Our hotels in this region increased occupancy by 1.9 percentage points to 75.4% (2012: 73.5%) and average room rate decreased by 2.3% to €71.0 (2012: €72.7) resulting in flat RevPAR of €53.5 (2012: €53.4).
The star performer in this region was art'otel budapest, which outperformed its competitive set in occupancy, average room rate and RevPAR. At our five hotels in Berlin we experienced mixed results, varying from an outperforming art'otel berlin mitte to a softer performance at art'otel berlin city center west. art'otel cologne continued to improve its performance, with Dresden remaining our most challenging market (source: STR Global, December 2013).
Renovation projects and development pipeline
Having renovated 75 rooms at art'otel budapest in 2012, an additional 36 rooms were renovated in early 2013. No additional extensive renovations took place during 2013 in this region. Following our acquisition of art'otel berlin mitte and art'otel berlin kudamm in July, we will embark on a renovation and repositioning exercise during 2014 for both hotels. On completion of the renovation of art'otel berlin kudamm, this hotel will be rebranded as Park Plaza.
In addition, we will part renovate art'otel cologne and we expect to commence the construction of Park Plaza Nuremberg, with an anticipated new opening date of 2015.
The German and Hungarian hotel market
The hotels in greater Berlin reported a year-on-year decrease of 0.8% in RevPAR to €65.0, the result of a 0.3 percentage point decrease in occupancy to 72.5% and 0.5% decrease in average room rate to €89.7.
Cologne on the contrary, experienced 4.3% growth in RevPAR to €70.4 .This growth was primarily driven by a 4.0% increase in average room rate to €103.8, with occupancy increasing by 0.2 percentage points to 67.8%. In Dresden, hotel performance was flat with RevPAR decreasing 0.3% to €46.3. The 1.1% increase in average room rate to €72.5 was offset by the 1.4 percentage point decrease in occupancy to 63.9%.
In Hungary, the performance of the hotel market in Budapest continued to improve with RevPAR increasing by 3.9% to €42.6. This growth was primarily driven by a 3.4 percentage point increase in occupancy to 65.8%. The average room rate for the market increased by 0.5% to €64.8 (Source: STR Global, December 2013).

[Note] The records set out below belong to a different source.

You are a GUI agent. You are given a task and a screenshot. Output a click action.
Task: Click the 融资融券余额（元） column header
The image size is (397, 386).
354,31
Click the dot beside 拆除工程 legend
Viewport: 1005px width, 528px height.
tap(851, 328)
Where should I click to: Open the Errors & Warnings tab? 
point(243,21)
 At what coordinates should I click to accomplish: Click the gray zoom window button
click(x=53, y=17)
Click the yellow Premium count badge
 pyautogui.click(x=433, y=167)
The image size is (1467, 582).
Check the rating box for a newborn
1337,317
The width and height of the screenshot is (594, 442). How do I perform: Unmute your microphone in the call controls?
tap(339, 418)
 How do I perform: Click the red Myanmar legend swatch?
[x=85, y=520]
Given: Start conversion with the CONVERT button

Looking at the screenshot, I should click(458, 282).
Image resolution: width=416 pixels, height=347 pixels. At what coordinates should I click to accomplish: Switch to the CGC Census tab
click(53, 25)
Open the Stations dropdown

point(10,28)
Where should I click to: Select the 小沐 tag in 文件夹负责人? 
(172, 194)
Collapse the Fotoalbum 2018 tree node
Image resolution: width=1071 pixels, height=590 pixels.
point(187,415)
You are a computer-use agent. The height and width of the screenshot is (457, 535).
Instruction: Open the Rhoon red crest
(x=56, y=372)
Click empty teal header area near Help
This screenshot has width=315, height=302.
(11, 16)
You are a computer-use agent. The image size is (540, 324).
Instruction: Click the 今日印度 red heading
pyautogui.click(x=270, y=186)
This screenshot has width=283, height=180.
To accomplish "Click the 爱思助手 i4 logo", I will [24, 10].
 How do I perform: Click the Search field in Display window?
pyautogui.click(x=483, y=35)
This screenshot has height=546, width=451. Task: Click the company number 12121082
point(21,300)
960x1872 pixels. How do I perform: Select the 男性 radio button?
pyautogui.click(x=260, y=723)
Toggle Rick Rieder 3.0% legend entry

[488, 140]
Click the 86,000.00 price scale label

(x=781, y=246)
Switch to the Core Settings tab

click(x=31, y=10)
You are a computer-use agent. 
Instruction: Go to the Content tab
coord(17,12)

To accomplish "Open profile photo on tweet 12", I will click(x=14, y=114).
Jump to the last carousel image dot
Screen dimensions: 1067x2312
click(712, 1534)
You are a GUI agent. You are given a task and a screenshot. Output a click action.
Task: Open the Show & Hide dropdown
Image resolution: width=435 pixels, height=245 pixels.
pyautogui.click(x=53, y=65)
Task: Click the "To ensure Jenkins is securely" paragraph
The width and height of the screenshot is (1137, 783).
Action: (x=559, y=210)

MANAGEMENT AND HOLDINGS OPERATIONS
Our Management and Holdings Operations reported a modest improvement
|
Euro (€) |
|
|
Year ended 31 Dec 2013 |
Year ended 31 Dec 2012 |
|
|
|
Total revenue before elimination |
€32.6 million |
€33.6 million |
Revenue within the consolidated Group |
€24.5 million |
€23.0 million |
External and reported revenue |
€8.1 million |
€10.6 million |
EBITDA |
€14.8 million |
€14.2 million |
Our performance
As an owner/operator, a significant part of our hotel portfolio is owned and managed by us, and all hotel management related revenues are eliminated upon consolidation as intra-Group revenue.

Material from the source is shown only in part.